▸ Input data
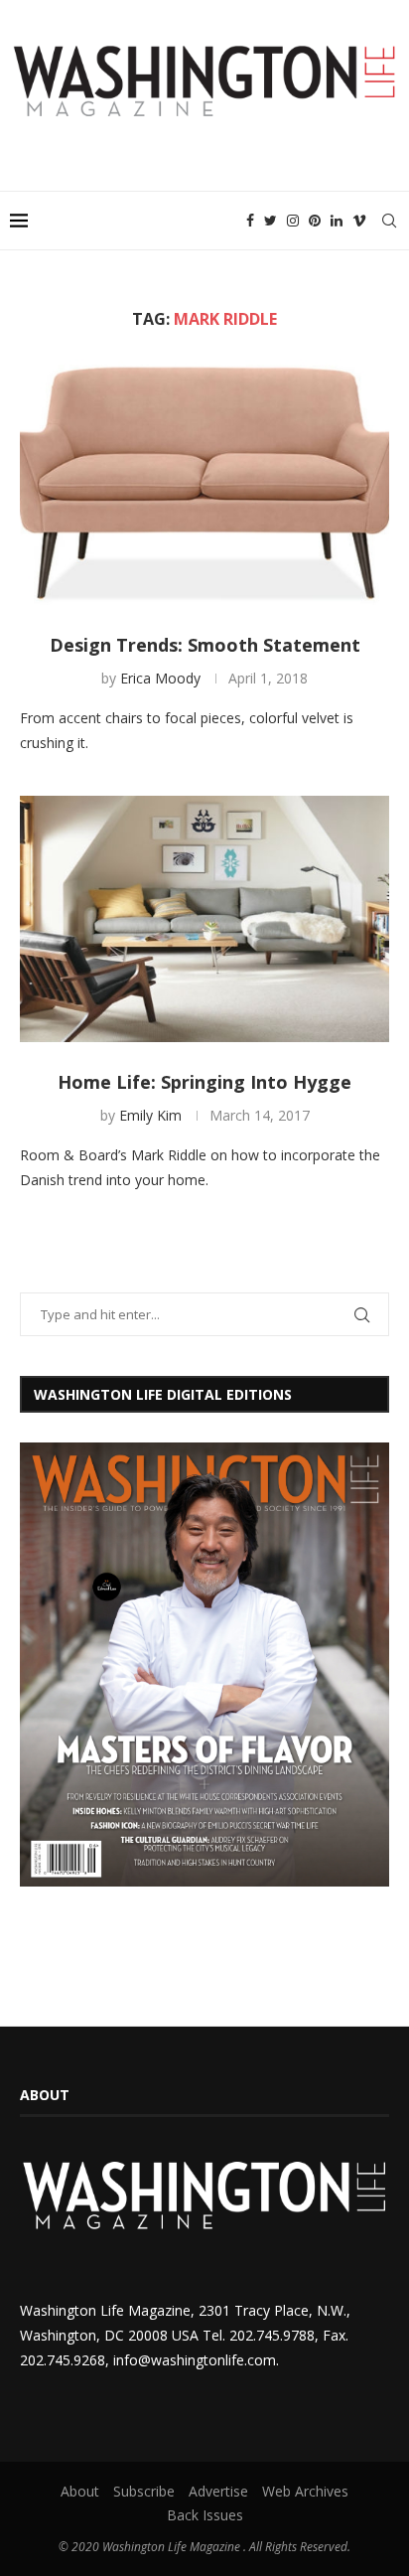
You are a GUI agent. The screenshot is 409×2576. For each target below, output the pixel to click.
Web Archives (305, 2491)
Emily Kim (150, 1115)
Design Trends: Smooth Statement (205, 645)
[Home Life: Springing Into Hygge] (204, 919)
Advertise (218, 2491)
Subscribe (144, 2491)
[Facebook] (250, 220)
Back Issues (205, 2514)
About (80, 2491)
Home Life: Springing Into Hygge (204, 1082)
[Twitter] (270, 220)
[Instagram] (293, 220)
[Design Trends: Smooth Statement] (204, 482)
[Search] (389, 220)
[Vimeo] (359, 220)
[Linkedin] (336, 220)
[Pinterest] (315, 220)
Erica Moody (160, 678)
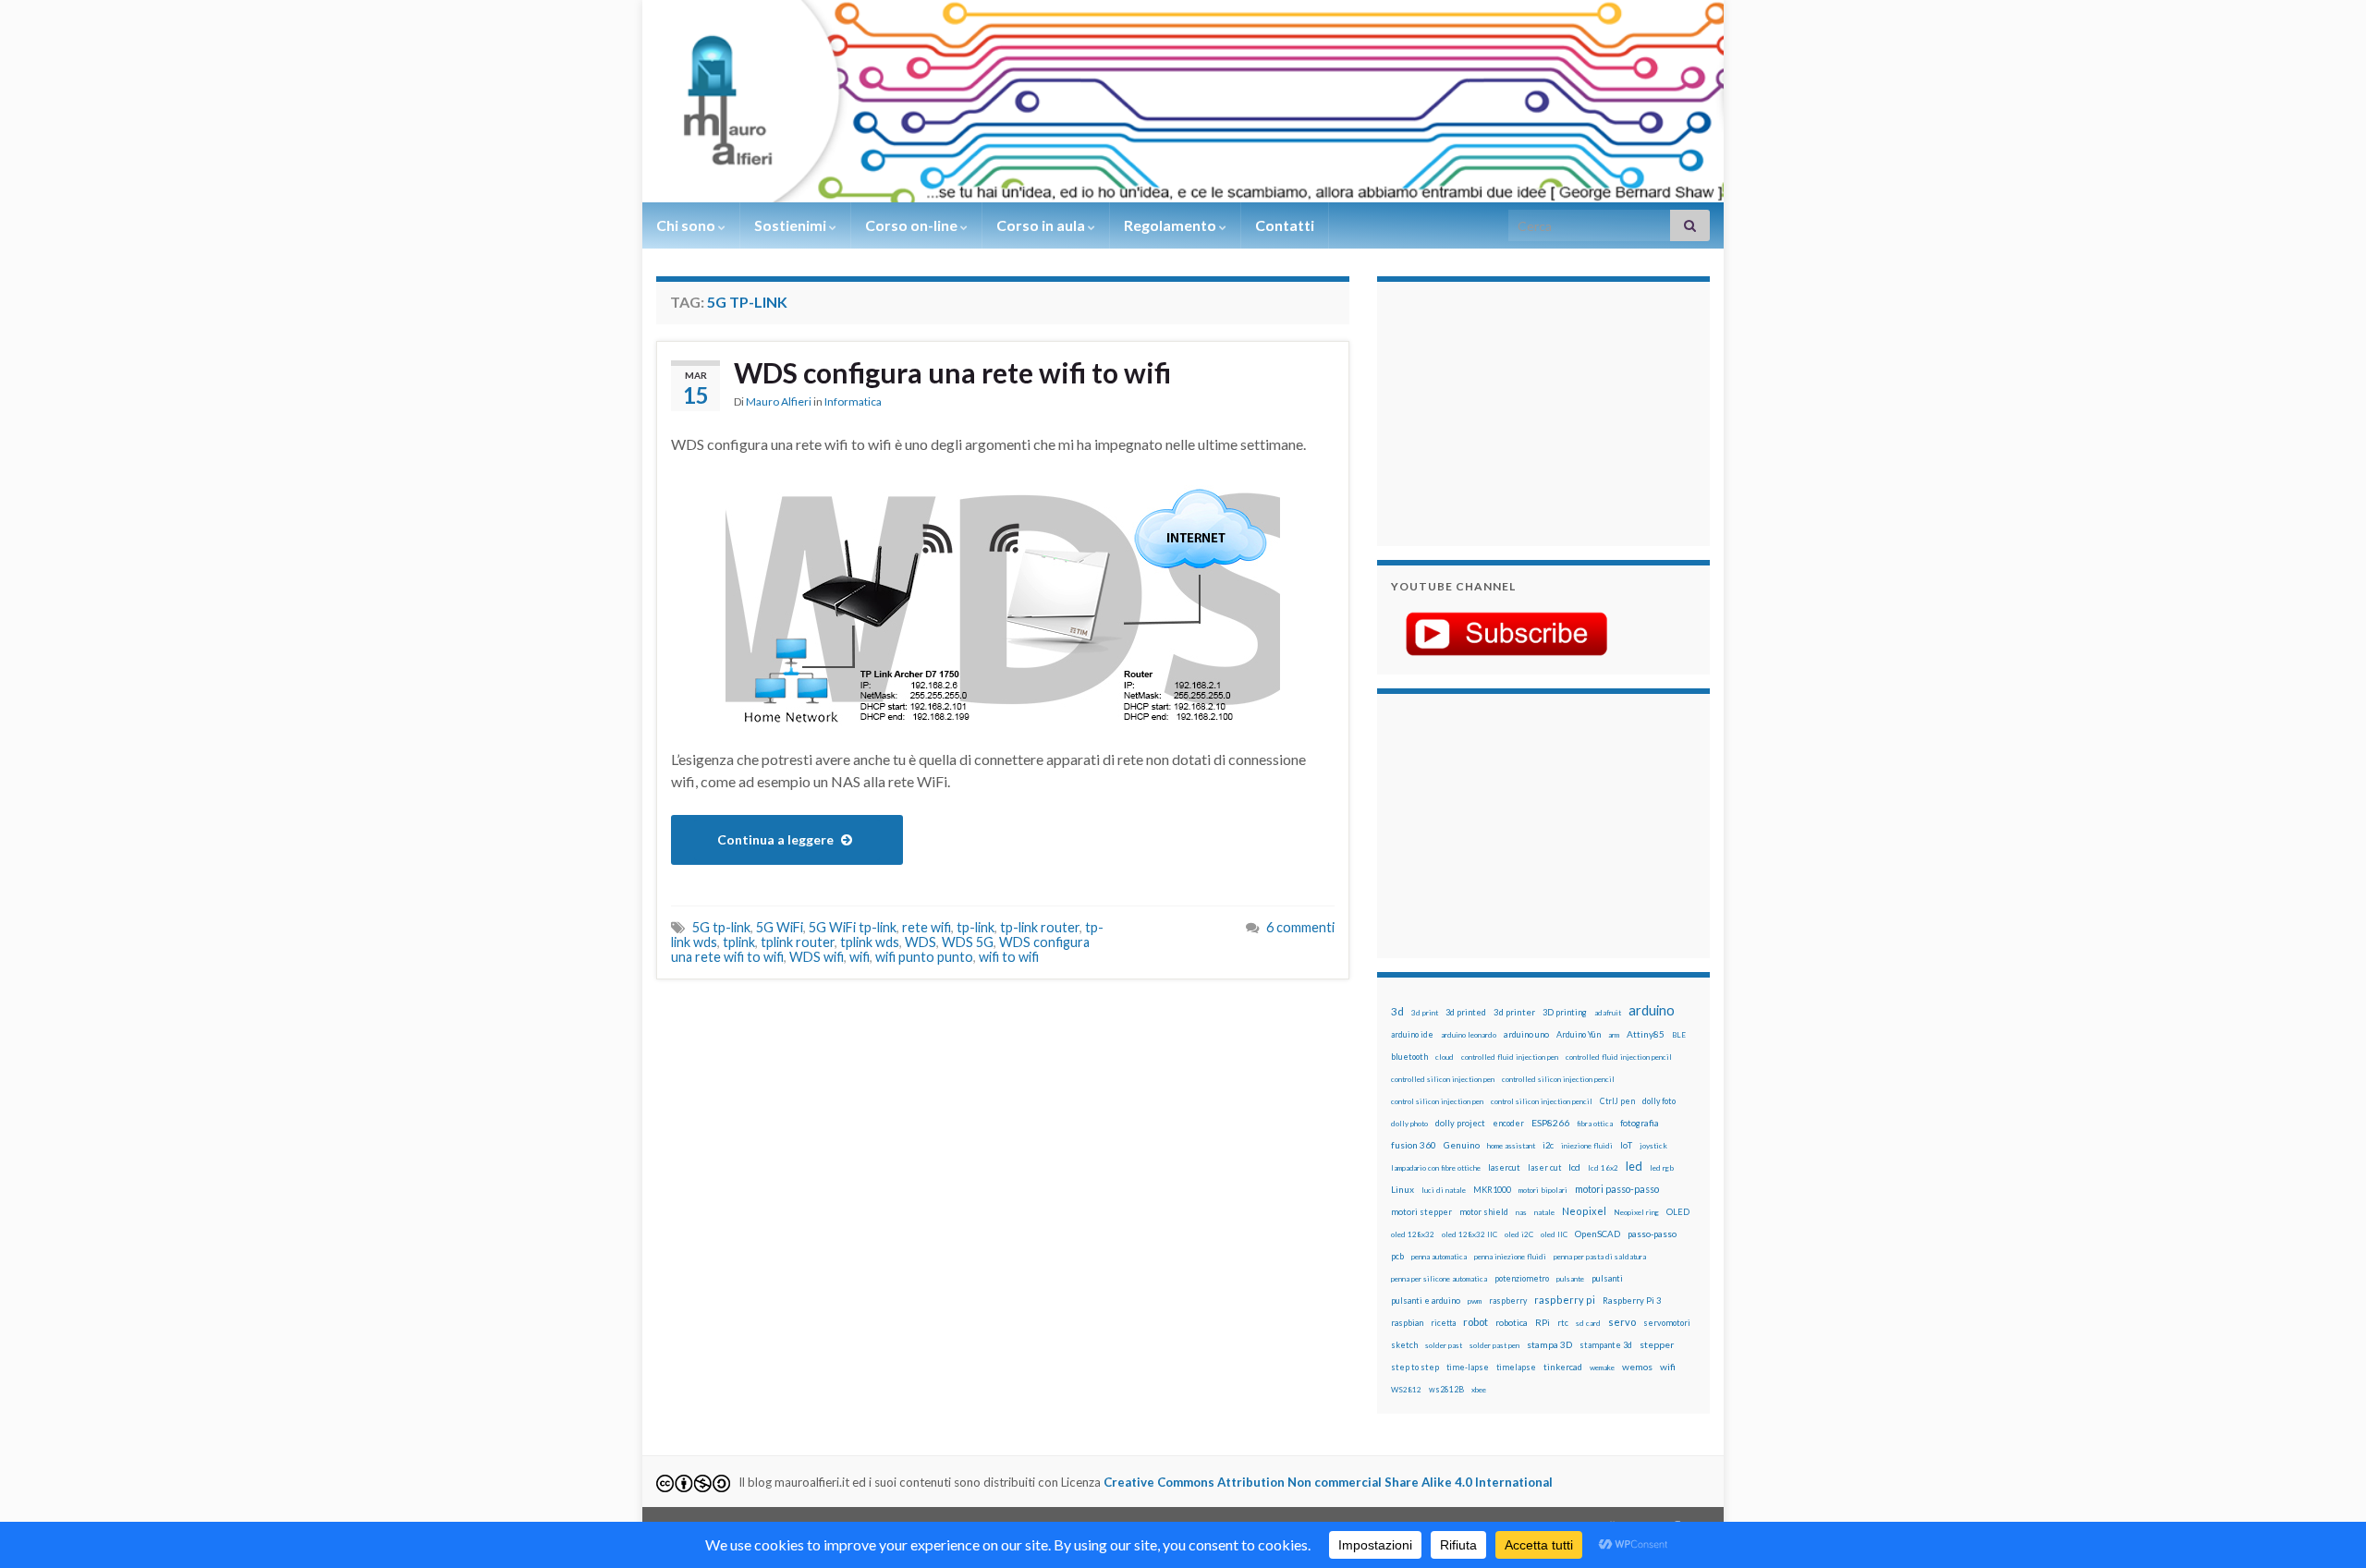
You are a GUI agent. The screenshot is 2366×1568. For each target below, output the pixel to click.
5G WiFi (779, 927)
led (1634, 1166)
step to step (1415, 1367)
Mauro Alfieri (778, 401)
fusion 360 (1413, 1144)
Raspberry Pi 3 (1632, 1300)
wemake (1602, 1367)
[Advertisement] (1506, 411)
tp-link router (1039, 927)
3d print (1424, 1012)
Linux (1402, 1189)
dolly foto (1659, 1101)
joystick (1653, 1145)
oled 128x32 (1412, 1234)
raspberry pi (1564, 1300)
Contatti (1284, 225)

▸ Task description
Once the line containing "About (80, 2491)" is found, write it out exactly along with every line after it through the end of the listing, excluding pictures.

▸ Solution for this task
About (80, 2491)
Home Life: Springing Into Hygge (204, 1082)
[Twitter] (270, 220)
[Instagram] (293, 220)
[Design Trends: Smooth Statement] (204, 482)
[Search] (389, 220)
[Vimeo] (359, 220)
[Linkedin] (336, 220)
[Pinterest] (315, 220)
Erica Moody (160, 678)
You are a GUI agent. The screenshot is 2366×1568. For each target below, output the pixel to click.
5G WiFi (779, 927)
led (1634, 1166)
step to step (1415, 1367)
Mauro Alfieri (778, 401)
fusion 360 (1413, 1144)
Raspberry Pi 3 (1632, 1300)
wemake (1602, 1367)
[Advertisement] (1506, 411)
tp-link router (1039, 927)
3d print (1424, 1012)
Linux (1402, 1189)
dolly foto (1659, 1101)
joystick (1653, 1145)
oled 128x32 (1412, 1234)
raspberry pi (1564, 1300)
Contatti (1284, 225)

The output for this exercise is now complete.